* Problem to solve
Your task is to transcribe the entries below exactly, from their first line down to the line containing "Totalitas, TNI Kerahkan", and to stop there.
BEGIN Provided material
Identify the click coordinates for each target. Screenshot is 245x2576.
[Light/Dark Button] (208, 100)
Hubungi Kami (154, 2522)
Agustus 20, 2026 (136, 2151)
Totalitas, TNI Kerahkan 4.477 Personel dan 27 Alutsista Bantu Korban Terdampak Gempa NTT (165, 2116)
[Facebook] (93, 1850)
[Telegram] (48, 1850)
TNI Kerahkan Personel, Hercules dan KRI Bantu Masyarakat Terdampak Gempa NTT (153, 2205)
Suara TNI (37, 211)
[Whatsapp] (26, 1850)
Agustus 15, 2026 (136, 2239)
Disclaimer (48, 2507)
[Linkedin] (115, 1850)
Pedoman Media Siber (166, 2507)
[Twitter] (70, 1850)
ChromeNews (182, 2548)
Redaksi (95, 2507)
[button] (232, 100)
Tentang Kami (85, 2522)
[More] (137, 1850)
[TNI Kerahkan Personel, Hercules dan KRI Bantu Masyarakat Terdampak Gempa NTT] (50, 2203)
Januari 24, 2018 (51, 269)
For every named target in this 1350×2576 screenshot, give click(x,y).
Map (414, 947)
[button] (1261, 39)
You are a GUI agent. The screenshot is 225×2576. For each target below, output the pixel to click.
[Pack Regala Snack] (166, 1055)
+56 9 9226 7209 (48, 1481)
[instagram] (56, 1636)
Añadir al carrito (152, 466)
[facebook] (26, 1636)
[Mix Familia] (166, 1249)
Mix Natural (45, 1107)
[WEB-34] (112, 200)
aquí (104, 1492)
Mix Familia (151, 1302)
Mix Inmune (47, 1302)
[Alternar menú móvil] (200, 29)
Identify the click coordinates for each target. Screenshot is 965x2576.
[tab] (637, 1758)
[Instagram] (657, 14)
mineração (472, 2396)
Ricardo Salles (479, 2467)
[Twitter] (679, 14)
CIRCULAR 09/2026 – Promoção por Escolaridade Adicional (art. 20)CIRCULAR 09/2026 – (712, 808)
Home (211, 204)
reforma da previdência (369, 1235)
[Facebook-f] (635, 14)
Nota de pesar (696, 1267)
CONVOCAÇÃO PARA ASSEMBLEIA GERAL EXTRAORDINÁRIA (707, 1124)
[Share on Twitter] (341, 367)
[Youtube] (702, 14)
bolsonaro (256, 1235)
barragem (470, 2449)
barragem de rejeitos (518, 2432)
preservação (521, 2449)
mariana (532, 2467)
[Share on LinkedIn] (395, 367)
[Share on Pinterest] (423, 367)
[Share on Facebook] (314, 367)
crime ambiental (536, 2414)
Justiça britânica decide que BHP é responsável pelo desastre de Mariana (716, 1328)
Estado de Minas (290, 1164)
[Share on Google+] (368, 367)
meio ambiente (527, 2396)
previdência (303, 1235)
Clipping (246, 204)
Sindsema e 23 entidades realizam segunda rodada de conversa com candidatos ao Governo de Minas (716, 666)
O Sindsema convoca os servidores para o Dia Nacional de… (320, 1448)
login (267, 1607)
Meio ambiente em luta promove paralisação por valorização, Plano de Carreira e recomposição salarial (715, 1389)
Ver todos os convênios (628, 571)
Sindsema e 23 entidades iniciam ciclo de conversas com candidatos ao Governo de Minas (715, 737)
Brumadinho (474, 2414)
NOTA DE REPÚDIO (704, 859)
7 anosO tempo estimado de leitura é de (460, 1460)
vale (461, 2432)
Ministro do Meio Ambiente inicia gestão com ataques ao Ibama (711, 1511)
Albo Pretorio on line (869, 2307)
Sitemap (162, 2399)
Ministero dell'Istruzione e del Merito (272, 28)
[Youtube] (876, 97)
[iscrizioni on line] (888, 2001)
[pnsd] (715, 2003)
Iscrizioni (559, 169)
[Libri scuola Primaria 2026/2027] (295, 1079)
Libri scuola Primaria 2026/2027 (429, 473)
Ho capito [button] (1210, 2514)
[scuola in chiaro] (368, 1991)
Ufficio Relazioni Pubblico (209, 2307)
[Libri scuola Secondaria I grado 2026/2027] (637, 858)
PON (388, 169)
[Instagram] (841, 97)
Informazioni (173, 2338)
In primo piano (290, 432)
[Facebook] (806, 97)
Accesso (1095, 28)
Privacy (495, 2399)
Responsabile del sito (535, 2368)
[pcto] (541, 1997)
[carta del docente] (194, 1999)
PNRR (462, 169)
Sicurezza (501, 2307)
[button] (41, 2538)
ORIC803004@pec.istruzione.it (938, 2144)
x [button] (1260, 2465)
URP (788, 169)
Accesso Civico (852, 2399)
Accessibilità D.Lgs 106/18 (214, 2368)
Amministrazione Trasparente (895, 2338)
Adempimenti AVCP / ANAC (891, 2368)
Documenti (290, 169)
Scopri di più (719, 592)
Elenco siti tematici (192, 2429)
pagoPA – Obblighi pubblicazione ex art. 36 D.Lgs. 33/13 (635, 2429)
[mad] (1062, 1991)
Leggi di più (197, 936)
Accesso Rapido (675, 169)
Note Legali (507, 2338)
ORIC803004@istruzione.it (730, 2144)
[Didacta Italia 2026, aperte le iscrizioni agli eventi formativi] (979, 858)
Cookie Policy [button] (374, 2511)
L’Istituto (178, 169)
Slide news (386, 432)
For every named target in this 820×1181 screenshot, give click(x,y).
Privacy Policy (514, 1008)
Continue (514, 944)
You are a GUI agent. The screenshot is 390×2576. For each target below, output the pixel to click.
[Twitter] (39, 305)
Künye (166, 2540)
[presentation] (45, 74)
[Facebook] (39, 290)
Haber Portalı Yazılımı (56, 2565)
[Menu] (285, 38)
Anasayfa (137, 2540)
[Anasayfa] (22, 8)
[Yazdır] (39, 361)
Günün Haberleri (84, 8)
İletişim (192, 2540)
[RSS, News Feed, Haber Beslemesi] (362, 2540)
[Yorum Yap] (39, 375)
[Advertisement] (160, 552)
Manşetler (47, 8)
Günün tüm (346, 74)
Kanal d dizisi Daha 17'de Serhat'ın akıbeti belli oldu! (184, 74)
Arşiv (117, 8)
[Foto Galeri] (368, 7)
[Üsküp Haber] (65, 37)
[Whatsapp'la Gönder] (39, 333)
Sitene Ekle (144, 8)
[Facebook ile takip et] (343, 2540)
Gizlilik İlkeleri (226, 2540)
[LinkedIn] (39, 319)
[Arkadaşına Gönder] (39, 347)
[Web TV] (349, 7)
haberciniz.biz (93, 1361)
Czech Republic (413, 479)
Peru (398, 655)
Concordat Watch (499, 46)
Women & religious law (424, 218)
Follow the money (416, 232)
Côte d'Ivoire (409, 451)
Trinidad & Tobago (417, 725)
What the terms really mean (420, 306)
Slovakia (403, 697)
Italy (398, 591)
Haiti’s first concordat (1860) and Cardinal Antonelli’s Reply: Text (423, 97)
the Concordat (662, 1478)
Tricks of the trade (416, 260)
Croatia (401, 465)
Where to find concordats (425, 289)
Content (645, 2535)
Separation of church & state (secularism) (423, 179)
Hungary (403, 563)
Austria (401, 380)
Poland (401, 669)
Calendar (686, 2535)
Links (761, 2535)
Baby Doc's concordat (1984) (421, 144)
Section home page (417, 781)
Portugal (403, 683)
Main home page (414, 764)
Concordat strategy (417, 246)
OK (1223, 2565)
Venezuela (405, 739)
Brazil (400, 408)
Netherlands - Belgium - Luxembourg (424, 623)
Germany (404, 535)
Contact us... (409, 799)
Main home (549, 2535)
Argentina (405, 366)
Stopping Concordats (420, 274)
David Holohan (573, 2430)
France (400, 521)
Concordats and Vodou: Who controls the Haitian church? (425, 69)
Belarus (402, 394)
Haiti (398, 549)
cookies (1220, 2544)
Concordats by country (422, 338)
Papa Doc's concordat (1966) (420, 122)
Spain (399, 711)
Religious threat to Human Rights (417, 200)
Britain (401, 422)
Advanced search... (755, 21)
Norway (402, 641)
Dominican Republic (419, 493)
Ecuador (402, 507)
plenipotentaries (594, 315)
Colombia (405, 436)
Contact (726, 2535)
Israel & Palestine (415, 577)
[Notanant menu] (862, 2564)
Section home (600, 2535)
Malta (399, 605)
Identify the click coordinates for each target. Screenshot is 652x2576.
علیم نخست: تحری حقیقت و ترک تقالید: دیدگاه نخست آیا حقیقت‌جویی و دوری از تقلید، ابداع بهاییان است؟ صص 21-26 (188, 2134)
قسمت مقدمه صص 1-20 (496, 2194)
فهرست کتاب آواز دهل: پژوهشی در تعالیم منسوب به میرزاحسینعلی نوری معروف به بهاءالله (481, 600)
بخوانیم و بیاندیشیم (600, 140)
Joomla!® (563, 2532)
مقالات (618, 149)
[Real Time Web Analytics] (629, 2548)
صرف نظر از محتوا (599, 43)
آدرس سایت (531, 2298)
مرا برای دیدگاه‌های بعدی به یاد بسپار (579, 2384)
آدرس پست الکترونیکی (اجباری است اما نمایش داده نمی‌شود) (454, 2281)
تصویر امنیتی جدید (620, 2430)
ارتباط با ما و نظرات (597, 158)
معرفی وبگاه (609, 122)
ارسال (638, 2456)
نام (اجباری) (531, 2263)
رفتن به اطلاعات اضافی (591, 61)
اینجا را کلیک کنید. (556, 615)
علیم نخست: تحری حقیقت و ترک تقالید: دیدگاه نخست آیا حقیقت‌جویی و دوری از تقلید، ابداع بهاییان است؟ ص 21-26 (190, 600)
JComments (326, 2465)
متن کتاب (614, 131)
END Provided material
* Result below
Identify the click coordinates for each target. Screenshot is 245x2576.
[Light/Dark Button] (208, 100)
Hubungi Kami (154, 2522)
Agustus 20, 2026 (136, 2151)
Totalitas, TNI Kerahkan 4.477 Personel dan 27 Alutsista Bantu Korban Terdampak Gempa NTT (165, 2116)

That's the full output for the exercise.